# 1947 Farmall Super A steering question



## telephoneman (Oct 1, 2019)

Here's hoping someone can help me out.There is slop in my steering,I watched a video on repairing and have to admit I am very Leary of taking on removing front axle.I am a one man deal. Most think I am nuts but I love restoring tractors.I don't live on a farm nor have I ever worked on one.I have checked out everything on the front but all seems tight.
Any help would be so appreciated
Gary


----------



## pogobill (Jan 31, 2012)

Can't help you, but what makes you think the issue is in the front axle? Does the tractor respond quickly at the steering box, but not at the front of the tractor?


----------



## telephoneman (Oct 1, 2019)

pogobill said:


> Can't help you, but what makes you think the issue is in the front axle? Does the tractor respond quickly at the steering box, but not at the front of the tractor?


pogobill,Everything up front seems tight.When I turn the steering wheel nothing moves for 6-8" of turn left or right.The things I've read lead me to think bearings or key.


----------



## BigT (Sep 15, 2014)

Hey telephoneman,

It may be in your steering gearbox. Have someone turn the steering wheel "play" while you watch for movement. If the 6-8" steering wheel movement occurs before your steering arms move, then the problem is in the gearbox. 

Steering gearboxes are the most neglected item on a tractor. They have a small gear oil reservoir, which is rarely topped up.


----------



## mrfred (Jul 5, 2011)

You will need to remove the axle. Not that difficult.Remove the tie rods at the gearbox. If your tractor has the long u-bolt, I cut it off with cut off wheel and die grinder. If someone has had the axle off before the u-bolt is probably gone. Then Jack up the tractor at the clutch housing and and also safety stands. Just a few inches to take weight off the axle and remove the center pin with long punch. Then tractor will need to be jacked up higher to remove the axle. You will then find that the steering arm on the bottom of the gearbox is very loose. Remove the arm and you will see the problem. Some tractors have a square shaft and some use a half moon key. If a square shaft I cut a slot on the arm so the clamp can draw the steering arm tighter to the square shaft. If it is keyed you can also do the same to squeeze the arm tighter. Hope this all helps.


----------



## BOBBYC (Mar 6, 2016)

If the gear is loose on shaft, put a new key in it and weld gear to shaft. Good luck


----------



## telephoneman (Oct 1, 2019)

mrfred said:


> You will need to remove the axle. Not that difficult.Remove the tie rods at the gearbox. If your tractor has the long u-bolt, I cut it off with cut off wheel and die grinder. If someone has had the axle off before the u-bolt is probably gone. Then Jack up the tractor at the clutch housing and and also safety stands. Just a few inches to take weight off the axle and remove the center pin with long punch. Then tractor will need to be jacked up higher to remove the axle. You will then find that the steering arm on the bottom of the gearbox is very loose. Remove the arm and you will see the problem. Some tractors have a square shaft and some use a half moon key. If a square shaft I cut a slot on the arm so the clamp can draw the steering arm tighter to the square shaft. If it is keyed you can also do the same to squeeze the arm tighter. Hope this all helps.

▶ **Provided data**:

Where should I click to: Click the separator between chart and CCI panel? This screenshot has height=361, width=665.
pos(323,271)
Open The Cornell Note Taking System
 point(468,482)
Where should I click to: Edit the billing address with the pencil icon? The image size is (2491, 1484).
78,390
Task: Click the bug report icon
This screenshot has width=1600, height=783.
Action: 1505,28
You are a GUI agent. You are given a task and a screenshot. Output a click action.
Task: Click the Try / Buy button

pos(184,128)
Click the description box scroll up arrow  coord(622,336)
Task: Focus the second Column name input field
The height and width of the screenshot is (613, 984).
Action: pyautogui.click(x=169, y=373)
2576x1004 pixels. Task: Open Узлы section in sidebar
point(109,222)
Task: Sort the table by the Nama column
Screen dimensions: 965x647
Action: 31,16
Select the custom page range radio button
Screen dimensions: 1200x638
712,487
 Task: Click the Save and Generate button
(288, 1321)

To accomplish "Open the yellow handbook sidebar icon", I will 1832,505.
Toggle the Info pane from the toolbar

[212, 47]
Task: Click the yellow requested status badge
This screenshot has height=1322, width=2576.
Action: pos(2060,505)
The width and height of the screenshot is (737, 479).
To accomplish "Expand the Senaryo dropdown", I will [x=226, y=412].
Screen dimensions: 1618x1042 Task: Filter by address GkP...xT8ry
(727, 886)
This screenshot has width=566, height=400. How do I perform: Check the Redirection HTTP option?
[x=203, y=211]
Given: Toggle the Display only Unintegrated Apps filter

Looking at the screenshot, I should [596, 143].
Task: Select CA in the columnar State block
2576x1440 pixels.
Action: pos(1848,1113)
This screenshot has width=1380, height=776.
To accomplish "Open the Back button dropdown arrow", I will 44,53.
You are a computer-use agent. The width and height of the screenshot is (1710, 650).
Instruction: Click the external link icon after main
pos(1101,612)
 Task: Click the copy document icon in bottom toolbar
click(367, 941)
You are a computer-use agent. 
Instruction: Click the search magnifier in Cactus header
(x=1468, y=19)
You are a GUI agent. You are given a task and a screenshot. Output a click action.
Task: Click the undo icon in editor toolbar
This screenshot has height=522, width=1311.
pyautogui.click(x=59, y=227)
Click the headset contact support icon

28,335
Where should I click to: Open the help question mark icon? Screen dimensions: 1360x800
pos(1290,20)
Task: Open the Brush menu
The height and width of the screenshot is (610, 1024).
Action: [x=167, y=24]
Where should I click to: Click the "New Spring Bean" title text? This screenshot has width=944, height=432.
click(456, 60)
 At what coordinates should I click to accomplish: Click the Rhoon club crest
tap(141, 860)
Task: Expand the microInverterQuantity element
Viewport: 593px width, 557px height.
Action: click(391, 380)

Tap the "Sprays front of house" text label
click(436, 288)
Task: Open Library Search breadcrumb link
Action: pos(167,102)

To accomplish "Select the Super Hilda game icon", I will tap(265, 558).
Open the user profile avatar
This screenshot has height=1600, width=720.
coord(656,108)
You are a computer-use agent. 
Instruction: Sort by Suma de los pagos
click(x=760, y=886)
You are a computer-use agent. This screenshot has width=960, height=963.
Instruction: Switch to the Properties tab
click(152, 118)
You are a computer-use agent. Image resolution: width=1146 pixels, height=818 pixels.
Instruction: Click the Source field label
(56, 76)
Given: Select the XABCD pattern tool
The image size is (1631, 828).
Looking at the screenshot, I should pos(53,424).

▶ **Objective A**: From the Farmall Super A steering thread, reproduce the passage starting with "pogobill,Everything up front" and going on through "rarely topped up.".
▶ **Objective B**:
Answer these from the Farmall Super A steering thread:
(i) How far can the steering wheel be turned left or right before anything moves?
(ii) Which part of the steering gearbox does BigT say is rarely topped up?
(iii) Where does mrfred say to jack up the tractor?
▶ **Objective C**:
Do these statements agree with the Farmall Super A steering thread? Answer yes or no for each, quoting the words that decide it.
(i) The original poster lives on a farm.
(ii) mrfred calls removing the axle difficult.
(iii) BOBBYC recommends welding the gear to the shaft if it is loose.

▶ **Written solution A**:
pogobill,Everything up front seems tight.When I turn the steering wheel nothing moves for 6-8" of turn left or right.The things I've read lead me to think bearings or key.


----------



## BigT (Sep 15, 2014)

Hey telephoneman,

It may be in your steering gearbox. Have someone turn the steering wheel "play" while you watch for movement. If the 6-8" steering wheel movement occurs before your steering arms move, then the problem is in the gearbox. 

Steering gearboxes are the most neglected item on a tractor. They have a small gear oil reservoir, which is rarely topped up.

▶ **Written solution B**:
(i) 6-8" of turn
(ii) Its small gear oil reservoir
(iii) At the clutch housing

▶ **Written solution C**:
(i) No: "I don't live on a farm nor have I ever worked on one."
(ii) No: "You will need to remove the axle. Not that difficult."
(iii) Yes: "If the gear is loose on shaft, put a new key in it and weld gear to shaft."